Sobre as críticas do Sindicato dos Servidores Públicos do Meio Ambiente do Estado de Minas Gerais, o G1 recebeu resposta às 10h24 desta quarta-feira (23), com a reportagem já publicada:
- Sobre a existência de apenas 80 fiscais no Sisema, o governo disse que é possível ampliar a capilaridade e atuação dos fiscais “através do convênio com a Policia Militar de Minas Gerais, com a atuação de um efetivo aproximado de 1.000 policiais militares distribuídos em 16 Companhias de Meio Ambiente da Polícia Militar no atendimento das denúncias, requisições e fiscalizações”.

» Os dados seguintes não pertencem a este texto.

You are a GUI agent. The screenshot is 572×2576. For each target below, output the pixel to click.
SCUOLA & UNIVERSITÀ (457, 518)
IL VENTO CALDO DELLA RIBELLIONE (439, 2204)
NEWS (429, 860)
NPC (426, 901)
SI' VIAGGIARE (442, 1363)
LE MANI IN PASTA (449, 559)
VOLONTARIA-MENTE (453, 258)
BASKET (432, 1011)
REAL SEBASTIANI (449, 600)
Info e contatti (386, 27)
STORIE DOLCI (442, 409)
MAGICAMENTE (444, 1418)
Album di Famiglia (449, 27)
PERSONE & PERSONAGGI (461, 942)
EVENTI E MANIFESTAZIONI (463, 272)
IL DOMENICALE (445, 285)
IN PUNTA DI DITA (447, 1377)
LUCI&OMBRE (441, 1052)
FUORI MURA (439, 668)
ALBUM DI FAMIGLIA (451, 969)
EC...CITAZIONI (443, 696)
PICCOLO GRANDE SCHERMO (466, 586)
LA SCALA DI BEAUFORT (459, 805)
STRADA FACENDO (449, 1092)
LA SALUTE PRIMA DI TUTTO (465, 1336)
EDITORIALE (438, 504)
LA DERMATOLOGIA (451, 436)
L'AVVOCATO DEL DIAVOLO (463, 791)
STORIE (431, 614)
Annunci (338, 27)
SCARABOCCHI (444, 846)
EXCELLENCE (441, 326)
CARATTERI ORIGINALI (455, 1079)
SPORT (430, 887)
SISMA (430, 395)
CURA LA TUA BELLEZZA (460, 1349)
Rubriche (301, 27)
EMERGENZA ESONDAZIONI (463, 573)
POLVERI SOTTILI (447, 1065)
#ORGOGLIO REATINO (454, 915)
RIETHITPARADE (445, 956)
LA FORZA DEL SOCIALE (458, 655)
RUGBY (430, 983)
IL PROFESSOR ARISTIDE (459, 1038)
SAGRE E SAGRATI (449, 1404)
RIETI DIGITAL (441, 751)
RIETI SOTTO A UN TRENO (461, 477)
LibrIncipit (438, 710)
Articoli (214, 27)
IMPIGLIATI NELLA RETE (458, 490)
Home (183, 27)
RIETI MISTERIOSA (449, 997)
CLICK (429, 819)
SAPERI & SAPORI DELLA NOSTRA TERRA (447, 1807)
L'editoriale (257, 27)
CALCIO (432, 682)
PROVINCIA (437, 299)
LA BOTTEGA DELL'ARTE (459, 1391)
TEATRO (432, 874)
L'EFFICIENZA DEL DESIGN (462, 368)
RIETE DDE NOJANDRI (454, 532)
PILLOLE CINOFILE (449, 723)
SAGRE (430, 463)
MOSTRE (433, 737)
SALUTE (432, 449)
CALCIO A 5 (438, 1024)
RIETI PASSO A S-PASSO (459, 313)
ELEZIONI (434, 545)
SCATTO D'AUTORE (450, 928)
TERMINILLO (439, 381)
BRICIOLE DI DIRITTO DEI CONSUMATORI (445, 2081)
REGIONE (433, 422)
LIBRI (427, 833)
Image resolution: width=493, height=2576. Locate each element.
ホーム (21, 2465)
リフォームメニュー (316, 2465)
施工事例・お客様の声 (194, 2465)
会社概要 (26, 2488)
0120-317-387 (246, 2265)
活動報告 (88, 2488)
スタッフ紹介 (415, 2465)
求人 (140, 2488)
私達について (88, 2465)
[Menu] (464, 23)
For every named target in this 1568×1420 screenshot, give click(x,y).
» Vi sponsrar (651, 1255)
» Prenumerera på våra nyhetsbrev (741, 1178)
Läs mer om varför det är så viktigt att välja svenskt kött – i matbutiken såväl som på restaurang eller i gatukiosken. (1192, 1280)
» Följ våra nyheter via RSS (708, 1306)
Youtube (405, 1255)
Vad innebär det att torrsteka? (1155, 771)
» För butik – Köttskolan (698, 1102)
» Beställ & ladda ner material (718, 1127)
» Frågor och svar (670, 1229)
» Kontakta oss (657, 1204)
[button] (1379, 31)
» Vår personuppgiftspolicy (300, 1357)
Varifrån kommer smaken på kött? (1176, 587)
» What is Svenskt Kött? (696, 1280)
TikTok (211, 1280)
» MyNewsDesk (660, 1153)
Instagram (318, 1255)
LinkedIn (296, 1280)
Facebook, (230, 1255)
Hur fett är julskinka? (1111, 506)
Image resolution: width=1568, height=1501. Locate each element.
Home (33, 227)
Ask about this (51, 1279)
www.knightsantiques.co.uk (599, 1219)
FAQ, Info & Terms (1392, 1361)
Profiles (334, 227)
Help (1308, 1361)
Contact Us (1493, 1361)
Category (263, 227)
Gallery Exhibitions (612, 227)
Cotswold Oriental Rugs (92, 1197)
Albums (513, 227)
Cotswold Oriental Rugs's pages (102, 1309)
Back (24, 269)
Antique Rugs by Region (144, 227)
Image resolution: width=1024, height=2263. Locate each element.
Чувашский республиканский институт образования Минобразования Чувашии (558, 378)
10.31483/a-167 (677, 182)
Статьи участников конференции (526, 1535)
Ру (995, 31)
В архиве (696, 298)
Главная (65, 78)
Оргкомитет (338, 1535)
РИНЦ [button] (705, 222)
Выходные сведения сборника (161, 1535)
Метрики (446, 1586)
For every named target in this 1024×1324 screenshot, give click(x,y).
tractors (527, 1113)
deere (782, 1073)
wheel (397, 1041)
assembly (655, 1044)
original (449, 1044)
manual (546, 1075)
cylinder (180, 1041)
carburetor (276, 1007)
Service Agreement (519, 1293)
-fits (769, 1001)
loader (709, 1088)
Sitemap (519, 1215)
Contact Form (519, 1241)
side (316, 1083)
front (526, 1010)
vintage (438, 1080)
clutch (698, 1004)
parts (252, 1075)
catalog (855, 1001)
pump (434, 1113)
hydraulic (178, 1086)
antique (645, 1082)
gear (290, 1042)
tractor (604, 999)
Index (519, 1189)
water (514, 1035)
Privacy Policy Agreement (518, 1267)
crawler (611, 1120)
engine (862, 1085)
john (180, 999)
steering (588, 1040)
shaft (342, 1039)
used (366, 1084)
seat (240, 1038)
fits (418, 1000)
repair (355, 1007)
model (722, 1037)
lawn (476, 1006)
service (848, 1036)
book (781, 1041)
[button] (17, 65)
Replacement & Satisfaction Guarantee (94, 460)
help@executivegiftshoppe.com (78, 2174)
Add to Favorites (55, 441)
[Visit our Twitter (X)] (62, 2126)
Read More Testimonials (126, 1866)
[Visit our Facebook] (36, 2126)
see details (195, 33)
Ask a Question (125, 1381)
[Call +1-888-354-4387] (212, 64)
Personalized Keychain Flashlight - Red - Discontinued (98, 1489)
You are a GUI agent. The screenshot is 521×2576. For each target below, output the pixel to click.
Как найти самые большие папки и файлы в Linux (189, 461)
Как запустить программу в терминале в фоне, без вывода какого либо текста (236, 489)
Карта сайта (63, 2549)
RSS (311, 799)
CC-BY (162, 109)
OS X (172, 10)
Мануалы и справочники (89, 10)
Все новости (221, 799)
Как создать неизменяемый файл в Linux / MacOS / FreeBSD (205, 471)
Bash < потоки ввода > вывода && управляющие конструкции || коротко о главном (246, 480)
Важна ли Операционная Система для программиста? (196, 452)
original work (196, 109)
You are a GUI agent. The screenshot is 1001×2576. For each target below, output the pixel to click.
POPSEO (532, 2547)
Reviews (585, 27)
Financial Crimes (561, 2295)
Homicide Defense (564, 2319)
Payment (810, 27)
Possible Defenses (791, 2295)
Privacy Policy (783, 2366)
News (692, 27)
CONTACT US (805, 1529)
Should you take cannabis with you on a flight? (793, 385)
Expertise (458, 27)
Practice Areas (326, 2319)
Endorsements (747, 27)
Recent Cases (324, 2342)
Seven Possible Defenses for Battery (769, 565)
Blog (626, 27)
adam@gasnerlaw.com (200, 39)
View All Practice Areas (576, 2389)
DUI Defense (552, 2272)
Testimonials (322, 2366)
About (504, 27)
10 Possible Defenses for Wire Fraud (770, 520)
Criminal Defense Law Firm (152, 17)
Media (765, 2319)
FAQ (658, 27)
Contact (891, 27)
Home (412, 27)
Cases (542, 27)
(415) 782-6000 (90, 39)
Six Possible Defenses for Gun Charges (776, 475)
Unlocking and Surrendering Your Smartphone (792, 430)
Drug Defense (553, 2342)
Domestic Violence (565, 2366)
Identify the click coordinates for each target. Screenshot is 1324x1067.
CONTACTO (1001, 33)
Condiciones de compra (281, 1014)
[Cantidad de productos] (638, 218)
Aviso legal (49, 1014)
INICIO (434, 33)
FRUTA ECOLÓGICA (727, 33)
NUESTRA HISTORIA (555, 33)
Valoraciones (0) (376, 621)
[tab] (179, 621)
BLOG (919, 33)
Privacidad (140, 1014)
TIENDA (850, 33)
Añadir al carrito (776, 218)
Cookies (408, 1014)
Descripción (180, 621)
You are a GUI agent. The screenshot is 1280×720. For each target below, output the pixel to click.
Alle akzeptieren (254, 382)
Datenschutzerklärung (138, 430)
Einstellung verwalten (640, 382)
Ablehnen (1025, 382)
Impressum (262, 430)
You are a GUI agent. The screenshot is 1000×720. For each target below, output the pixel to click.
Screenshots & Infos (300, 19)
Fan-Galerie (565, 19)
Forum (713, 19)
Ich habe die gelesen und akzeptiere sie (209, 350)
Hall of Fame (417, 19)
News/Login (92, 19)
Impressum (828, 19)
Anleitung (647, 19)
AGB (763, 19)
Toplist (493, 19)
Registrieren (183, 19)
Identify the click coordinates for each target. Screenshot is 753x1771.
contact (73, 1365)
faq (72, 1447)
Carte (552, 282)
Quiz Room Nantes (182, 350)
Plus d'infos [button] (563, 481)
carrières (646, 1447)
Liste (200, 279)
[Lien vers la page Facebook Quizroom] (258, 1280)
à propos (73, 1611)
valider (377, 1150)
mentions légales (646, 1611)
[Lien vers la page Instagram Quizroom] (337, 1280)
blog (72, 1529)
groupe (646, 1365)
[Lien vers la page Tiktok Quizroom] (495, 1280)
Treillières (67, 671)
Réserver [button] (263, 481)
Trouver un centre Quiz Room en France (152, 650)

- Sobre a falta de equipamentos modernos e capacitação para utilização, como drones, sondas, medidores de vazão, entre outros, o governo respondeu que o Sisema hoje “conta com um Vant (Veículo Aéreo Não Tripulado) que se constitui de equipamento de sensoriamento remoto utilizado para geração de ortofotos georreferenciadas de alta resolução e modelos de elevação do terreno”. E que algumas unidades regionais também já estão aparelhadas com o uso de drones. Além disso, o governo disse que o Sisema “continua investindo para ampliação do total de equipamentos que possam agregar ganhos a atividade fiscalizadora, conforme a disponibilidade financeira anual, parceiras com o MPMG, ALMG entre outros, bem como termos de cooperação técnica”. “Da mesma forma, o Sisema tem investido em ações de capacitação de seus agentes”, diz o governo.
- Sobre a falta de equipamentos de proteção individual, o governo diz que “o Sisema tem buscado através das parcerias e acordos de cooperação técnica amplificar a compra de EPIs, uniformes e outros equipamentos para utilização nas ações fiscalizatórias”.
- Sobre a falta de motoristas para os fiscais e dupla jornada deles, o governo disse: “Não se constitui em obrigação do Sisema o fornecimento de motorista para o corpo de fiscalização ambiental. (…) No que se refere a disponibilidade de frota, a Semad possui contrato de aluguel de frota que, no período da pandemia, devido a paralisação das atividades, foi suspenso, sendo as atividades fiscalizatórias sido realizadas entretanto, de forma continuada com a frota de veículos próprios do Sisema, que dispõe de veículos de passeio e 4×4 que permitiram a continuidade dos trabalhos, mesmo com a redução da frota disponível.”
- O governo também disse que a maior parte das demandas, 73% em média, nos primeiros 6 meses do ano, foram atendidas dentro do prazo normativo de 90 dias.